EXERCISE
Every line from the start of the records below to the line containing "Livits gång (762, 2004)" should be retyped exactly, that line included, and no others.

Stored data entries
┏━━
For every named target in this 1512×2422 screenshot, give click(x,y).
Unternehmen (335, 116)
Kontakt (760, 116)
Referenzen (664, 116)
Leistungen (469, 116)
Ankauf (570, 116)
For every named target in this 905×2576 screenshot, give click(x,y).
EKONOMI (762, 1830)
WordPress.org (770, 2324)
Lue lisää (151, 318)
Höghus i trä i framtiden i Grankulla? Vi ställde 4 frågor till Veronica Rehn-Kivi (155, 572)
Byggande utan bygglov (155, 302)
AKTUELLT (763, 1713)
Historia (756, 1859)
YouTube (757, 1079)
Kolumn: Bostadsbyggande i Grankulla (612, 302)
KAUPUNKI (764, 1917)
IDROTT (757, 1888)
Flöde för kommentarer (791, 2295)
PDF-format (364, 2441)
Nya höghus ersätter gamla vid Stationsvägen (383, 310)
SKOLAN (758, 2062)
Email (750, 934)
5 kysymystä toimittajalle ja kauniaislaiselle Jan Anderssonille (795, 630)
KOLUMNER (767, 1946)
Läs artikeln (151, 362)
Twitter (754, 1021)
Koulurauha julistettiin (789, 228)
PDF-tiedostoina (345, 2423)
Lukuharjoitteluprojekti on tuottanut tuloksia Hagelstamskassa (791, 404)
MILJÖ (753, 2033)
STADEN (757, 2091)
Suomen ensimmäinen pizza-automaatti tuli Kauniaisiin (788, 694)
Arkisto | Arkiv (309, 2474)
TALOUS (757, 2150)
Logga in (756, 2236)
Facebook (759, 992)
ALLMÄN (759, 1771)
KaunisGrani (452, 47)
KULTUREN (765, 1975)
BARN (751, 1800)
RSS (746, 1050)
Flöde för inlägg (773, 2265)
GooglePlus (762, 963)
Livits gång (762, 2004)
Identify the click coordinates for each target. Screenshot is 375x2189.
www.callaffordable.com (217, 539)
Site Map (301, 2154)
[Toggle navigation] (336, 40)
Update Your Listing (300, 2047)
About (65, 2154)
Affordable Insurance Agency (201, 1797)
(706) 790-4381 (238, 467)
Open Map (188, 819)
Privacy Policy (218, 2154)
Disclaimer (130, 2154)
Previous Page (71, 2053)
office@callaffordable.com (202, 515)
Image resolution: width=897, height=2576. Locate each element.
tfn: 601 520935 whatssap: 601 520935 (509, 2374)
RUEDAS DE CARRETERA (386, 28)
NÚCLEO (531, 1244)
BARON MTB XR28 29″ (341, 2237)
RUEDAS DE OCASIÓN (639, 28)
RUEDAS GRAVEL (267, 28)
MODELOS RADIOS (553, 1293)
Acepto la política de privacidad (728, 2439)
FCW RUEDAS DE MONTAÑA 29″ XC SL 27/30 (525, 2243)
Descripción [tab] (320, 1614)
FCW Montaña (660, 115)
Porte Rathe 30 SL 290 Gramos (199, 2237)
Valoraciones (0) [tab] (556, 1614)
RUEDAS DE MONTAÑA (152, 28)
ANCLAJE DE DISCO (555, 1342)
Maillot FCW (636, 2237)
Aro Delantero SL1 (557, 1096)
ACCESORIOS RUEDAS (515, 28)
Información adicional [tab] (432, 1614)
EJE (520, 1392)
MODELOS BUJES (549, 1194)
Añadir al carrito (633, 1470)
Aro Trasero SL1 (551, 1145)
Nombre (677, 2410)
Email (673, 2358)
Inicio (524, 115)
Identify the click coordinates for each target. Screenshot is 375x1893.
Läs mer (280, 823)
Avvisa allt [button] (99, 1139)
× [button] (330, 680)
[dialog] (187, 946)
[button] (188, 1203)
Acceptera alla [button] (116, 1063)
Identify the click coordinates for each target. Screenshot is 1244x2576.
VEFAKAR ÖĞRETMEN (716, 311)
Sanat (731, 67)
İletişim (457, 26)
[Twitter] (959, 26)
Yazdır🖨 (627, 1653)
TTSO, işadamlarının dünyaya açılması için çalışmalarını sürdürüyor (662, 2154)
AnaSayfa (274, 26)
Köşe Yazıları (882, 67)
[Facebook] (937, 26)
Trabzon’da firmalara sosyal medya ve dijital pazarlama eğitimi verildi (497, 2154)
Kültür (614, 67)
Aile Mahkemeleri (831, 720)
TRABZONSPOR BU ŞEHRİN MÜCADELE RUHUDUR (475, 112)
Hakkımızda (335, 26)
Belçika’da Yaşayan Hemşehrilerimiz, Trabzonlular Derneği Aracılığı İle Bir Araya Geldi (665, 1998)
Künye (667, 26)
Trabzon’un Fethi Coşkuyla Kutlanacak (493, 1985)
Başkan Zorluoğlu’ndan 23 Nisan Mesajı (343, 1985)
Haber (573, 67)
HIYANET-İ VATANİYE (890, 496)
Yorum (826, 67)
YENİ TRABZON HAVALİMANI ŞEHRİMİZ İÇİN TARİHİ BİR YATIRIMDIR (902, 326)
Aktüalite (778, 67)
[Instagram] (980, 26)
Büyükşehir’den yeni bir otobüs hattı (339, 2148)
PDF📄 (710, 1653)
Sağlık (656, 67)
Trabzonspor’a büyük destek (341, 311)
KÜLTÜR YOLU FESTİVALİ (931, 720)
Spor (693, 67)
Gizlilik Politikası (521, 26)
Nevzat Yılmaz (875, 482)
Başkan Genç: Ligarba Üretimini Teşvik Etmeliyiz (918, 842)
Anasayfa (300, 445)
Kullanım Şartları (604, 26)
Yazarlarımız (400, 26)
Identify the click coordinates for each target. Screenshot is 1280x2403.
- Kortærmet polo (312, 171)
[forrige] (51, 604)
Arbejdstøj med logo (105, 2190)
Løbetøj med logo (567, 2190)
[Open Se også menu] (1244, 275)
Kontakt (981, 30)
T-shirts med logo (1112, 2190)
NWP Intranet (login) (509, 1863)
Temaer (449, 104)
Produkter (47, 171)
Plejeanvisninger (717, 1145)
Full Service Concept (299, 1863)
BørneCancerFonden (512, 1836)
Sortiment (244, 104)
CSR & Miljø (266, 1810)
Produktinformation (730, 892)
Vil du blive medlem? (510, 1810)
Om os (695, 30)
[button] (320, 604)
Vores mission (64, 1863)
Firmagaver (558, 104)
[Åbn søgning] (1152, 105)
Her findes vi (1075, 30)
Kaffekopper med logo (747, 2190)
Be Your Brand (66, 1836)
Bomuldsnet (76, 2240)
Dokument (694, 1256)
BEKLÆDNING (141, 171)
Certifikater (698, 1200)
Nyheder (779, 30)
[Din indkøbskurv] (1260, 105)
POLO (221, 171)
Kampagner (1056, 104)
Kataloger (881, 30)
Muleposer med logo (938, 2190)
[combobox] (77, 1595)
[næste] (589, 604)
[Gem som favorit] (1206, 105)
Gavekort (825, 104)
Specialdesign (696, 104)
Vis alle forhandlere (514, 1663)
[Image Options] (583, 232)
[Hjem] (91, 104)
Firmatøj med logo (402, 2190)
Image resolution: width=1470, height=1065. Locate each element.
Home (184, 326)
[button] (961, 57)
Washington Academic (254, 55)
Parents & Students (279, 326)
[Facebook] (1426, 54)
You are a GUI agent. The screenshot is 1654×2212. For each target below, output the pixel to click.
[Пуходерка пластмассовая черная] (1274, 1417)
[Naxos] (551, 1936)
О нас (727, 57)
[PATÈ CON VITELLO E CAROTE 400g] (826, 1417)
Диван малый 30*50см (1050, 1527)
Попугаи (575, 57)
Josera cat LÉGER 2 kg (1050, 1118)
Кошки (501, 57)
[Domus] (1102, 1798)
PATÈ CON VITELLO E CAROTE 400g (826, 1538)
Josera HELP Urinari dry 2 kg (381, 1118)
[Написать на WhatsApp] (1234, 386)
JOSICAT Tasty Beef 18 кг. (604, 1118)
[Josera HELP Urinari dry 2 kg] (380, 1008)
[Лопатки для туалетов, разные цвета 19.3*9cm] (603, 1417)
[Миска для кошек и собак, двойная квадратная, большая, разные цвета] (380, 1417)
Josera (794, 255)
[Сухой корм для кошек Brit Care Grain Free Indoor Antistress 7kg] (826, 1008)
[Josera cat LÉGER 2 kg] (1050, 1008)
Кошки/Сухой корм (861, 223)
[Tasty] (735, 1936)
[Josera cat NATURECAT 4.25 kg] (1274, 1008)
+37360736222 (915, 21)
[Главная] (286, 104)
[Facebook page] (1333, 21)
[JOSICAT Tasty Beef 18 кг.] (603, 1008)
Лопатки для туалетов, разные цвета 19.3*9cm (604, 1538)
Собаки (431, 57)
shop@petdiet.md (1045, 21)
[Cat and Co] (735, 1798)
┗━━
WRITTEN RESPONSE
For every named target in this 1512×2422 screenshot, give click(x,y).
Unternehmen (335, 116)
Kontakt (760, 116)
Referenzen (664, 116)
Leistungen (469, 116)
Ankauf (570, 116)
For every named target in this 905×2576 screenshot, give click(x,y).
EKONOMI (762, 1830)
WordPress.org (770, 2324)
Lue lisää (151, 318)
Höghus i trä i framtiden i Grankulla? Vi ställde 4 frågor till Veronica Rehn-Kivi (155, 572)
Byggande utan bygglov (155, 302)
AKTUELLT (763, 1713)
Historia (756, 1859)
YouTube (757, 1079)
Kolumn: Bostadsbyggande i Grankulla (612, 302)
KAUPUNKI (764, 1917)
IDROTT (757, 1888)
Flöde för kommentarer (791, 2295)
PDF-format (364, 2441)
Nya höghus ersätter gamla vid Stationsvägen (383, 310)
SKOLAN (758, 2062)
Email (750, 934)
5 kysymystä toimittajalle ja kauniaislaiselle Jan Anderssonille (795, 630)
KOLUMNER (767, 1946)
Läs artikeln (151, 362)
Twitter (754, 1021)
Koulurauha julistettiin (789, 228)
PDF-tiedostoina (345, 2423)
Lukuharjoitteluprojekti on tuottanut tuloksia Hagelstamskassa (791, 404)
MILJÖ (753, 2033)
STADEN (757, 2091)
Suomen ensimmäinen pizza-automaatti tuli Kauniaisiin (788, 694)
Arkisto | Arkiv (309, 2474)
TALOUS (757, 2150)
Logga in (756, 2236)
Facebook (759, 992)
ALLMÄN (759, 1771)
KaunisGrani (452, 47)
KULTUREN (765, 1975)
BARN (751, 1800)
RSS (746, 1050)
Flöde för inlägg (773, 2265)
GooglePlus (762, 963)
Livits gång (762, 2004)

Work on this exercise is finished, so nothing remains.